# AVAILABLE DATA
————————

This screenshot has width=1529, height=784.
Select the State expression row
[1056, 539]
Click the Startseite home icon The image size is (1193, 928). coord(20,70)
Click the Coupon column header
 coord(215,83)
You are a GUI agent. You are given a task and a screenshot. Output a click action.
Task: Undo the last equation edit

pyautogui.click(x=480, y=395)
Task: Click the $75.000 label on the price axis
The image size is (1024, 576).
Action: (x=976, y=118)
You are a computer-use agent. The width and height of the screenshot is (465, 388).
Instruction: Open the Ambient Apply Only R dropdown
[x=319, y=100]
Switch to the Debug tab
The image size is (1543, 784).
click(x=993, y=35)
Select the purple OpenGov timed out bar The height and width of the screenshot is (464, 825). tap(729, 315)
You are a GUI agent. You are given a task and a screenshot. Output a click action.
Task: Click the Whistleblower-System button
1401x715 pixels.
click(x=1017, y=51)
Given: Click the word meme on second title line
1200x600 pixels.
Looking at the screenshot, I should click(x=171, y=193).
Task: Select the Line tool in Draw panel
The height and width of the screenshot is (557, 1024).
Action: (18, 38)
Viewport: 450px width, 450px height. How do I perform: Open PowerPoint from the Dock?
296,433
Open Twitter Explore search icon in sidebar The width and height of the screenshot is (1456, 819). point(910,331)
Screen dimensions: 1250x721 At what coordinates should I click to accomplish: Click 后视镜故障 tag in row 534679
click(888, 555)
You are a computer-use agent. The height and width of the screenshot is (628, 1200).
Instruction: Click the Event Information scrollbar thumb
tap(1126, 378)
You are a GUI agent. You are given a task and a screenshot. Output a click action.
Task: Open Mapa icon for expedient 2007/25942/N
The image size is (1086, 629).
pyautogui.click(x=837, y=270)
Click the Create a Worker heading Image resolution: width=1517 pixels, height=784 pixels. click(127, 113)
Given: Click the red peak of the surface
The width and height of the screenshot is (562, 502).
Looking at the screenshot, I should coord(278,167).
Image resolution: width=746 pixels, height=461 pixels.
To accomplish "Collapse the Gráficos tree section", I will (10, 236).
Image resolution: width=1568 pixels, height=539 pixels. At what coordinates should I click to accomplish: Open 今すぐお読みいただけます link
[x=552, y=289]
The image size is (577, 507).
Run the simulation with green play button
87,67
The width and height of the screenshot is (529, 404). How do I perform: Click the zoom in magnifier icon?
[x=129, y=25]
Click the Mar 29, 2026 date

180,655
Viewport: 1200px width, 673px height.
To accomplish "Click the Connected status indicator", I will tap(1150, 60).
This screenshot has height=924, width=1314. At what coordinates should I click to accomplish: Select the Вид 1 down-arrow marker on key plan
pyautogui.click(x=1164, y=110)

————————

# YOUR INSTRUCTIONS
Repeat every entry exactly. Nothing may be dropped.

# WRITTEN RESPONSE
This screenshot has width=1529, height=784.
Select the State expression row
[1056, 539]
Click the Startseite home icon The image size is (1193, 928). coord(20,70)
Click the Coupon column header
 coord(215,83)
You are a GUI agent. You are given a task and a screenshot. Output a click action.
Task: Undo the last equation edit

pyautogui.click(x=480, y=395)
Task: Click the $75.000 label on the price axis
The image size is (1024, 576).
Action: (x=976, y=118)
You are a computer-use agent. The width and height of the screenshot is (465, 388).
Instruction: Open the Ambient Apply Only R dropdown
[x=319, y=100]
Switch to the Debug tab
The image size is (1543, 784).
click(x=993, y=35)
Select the purple OpenGov timed out bar The height and width of the screenshot is (464, 825). tap(729, 315)
You are a GUI agent. You are given a task and a screenshot. Output a click action.
Task: Click the Whistleblower-System button
1401x715 pixels.
click(x=1017, y=51)
Given: Click the word meme on second title line
1200x600 pixels.
Looking at the screenshot, I should click(x=171, y=193).
Task: Select the Line tool in Draw panel
The height and width of the screenshot is (557, 1024).
Action: (18, 38)
Viewport: 450px width, 450px height. How do I perform: Open PowerPoint from the Dock?
296,433
Open Twitter Explore search icon in sidebar The width and height of the screenshot is (1456, 819). point(910,331)
Screen dimensions: 1250x721 At what coordinates should I click to accomplish: Click 后视镜故障 tag in row 534679
click(888, 555)
You are a computer-use agent. The height and width of the screenshot is (628, 1200).
Instruction: Click the Event Information scrollbar thumb
tap(1126, 378)
You are a GUI agent. You are given a task and a screenshot. Output a click action.
Task: Open Mapa icon for expedient 2007/25942/N
The image size is (1086, 629).
pyautogui.click(x=837, y=270)
Click the Create a Worker heading Image resolution: width=1517 pixels, height=784 pixels. click(127, 113)
Given: Click the red peak of the surface
The width and height of the screenshot is (562, 502).
Looking at the screenshot, I should coord(278,167).
Image resolution: width=746 pixels, height=461 pixels.
To accomplish "Collapse the Gráficos tree section", I will (10, 236).
Image resolution: width=1568 pixels, height=539 pixels. At what coordinates should I click to accomplish: Open 今すぐお読みいただけます link
[x=552, y=289]
The image size is (577, 507).
Run the simulation with green play button
87,67
The width and height of the screenshot is (529, 404). How do I perform: Click the zoom in magnifier icon?
[x=129, y=25]
Click the Mar 29, 2026 date

180,655
Viewport: 1200px width, 673px height.
To accomplish "Click the Connected status indicator", I will tap(1150, 60).
This screenshot has height=924, width=1314. At what coordinates should I click to accomplish: Select the Вид 1 down-arrow marker on key plan
pyautogui.click(x=1164, y=110)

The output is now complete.